AI Safety & Security

What is Model Extraction Attack?

A Model Extraction Attack is a technique where an adversary systematically queries a deployed AI model to reconstruct a functional copy of it, effectively stealing the model's learned knowledge, capabilities, and intellectual property without authorised access to its parameters, architecture, or training data.

What is a Model Extraction Attack?

A Model Extraction Attack, also known as model stealing, is a process where an attacker creates a functional replica of a target AI model by systematically querying it and using the responses to train their own substitute model. The attacker does not need access to the original model's code, weights, or training data. They only need access to the model's input-output interface — the same interface that legitimate users interact with.

The process is conceptually simple: the attacker sends a large number of carefully chosen inputs to the target model, collects the outputs, and uses these input-output pairs as training data for their own model. With enough queries, the substitute model can approximate the original model's behaviour with high fidelity.

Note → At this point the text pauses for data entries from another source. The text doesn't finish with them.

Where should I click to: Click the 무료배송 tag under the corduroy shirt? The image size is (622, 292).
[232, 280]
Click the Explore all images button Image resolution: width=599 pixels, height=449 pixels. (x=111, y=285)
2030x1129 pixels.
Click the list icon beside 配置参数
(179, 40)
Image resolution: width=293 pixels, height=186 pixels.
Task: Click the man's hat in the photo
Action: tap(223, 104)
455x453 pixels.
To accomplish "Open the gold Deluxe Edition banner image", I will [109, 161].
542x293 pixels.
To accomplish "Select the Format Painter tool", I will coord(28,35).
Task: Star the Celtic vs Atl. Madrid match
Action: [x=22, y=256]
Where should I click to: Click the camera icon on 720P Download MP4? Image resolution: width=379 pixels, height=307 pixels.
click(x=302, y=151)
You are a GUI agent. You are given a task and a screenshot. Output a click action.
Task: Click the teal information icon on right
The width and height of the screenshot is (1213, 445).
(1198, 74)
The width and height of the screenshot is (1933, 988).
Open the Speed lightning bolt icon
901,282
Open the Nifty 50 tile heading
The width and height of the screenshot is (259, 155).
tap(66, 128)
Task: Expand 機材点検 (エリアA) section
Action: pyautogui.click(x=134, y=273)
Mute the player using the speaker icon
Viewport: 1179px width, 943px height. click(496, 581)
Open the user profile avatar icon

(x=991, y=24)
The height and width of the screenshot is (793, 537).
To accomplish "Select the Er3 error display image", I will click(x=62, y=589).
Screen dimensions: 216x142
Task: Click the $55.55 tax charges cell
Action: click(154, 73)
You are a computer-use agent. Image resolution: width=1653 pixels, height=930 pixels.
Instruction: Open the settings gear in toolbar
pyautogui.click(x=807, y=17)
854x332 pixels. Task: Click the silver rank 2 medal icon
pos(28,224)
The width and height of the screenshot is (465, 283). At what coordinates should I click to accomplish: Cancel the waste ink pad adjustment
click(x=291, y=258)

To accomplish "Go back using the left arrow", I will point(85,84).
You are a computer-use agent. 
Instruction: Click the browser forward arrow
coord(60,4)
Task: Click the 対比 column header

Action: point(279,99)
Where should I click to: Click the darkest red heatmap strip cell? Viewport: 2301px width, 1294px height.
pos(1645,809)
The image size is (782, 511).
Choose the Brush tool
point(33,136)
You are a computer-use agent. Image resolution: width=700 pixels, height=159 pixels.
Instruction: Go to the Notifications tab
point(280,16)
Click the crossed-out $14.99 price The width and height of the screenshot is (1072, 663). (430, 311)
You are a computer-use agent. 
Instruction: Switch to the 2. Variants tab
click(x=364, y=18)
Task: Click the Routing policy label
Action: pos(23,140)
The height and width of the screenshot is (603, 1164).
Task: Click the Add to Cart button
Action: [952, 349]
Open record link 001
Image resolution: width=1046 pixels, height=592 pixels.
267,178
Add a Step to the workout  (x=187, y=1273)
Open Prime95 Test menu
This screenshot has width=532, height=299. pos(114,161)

Why Model Extraction Matters for Business

AI models often represent significant business value. They embody the investment in data collection, curation, and labelling; the expertise in model design and training; and the competitive advantage that comes from superior AI capabilities. Model extraction threatens this value in several ways:

Intellectual property theft: A competitor who extracts your model gains the benefit of your AI investment without the cost. They can deploy a copy of your model, undercut your pricing, or use it as a starting point for their own improvements.
Competitive advantage erosion: If your AI model is a key differentiator — a better recommendation engine, a more accurate risk model, a superior diagnostic tool — extraction eliminates that advantage.
Enabling further attacks: A stolen model can be used to develop adversarial attacks against the original system. With a local copy, an attacker can explore vulnerabilities at their leisure without triggering monitoring on the target system.
Privacy violations: If the extracted model retains information from the training data — which many models do — extraction can lead to indirect exposure of sensitive training data, including personal information.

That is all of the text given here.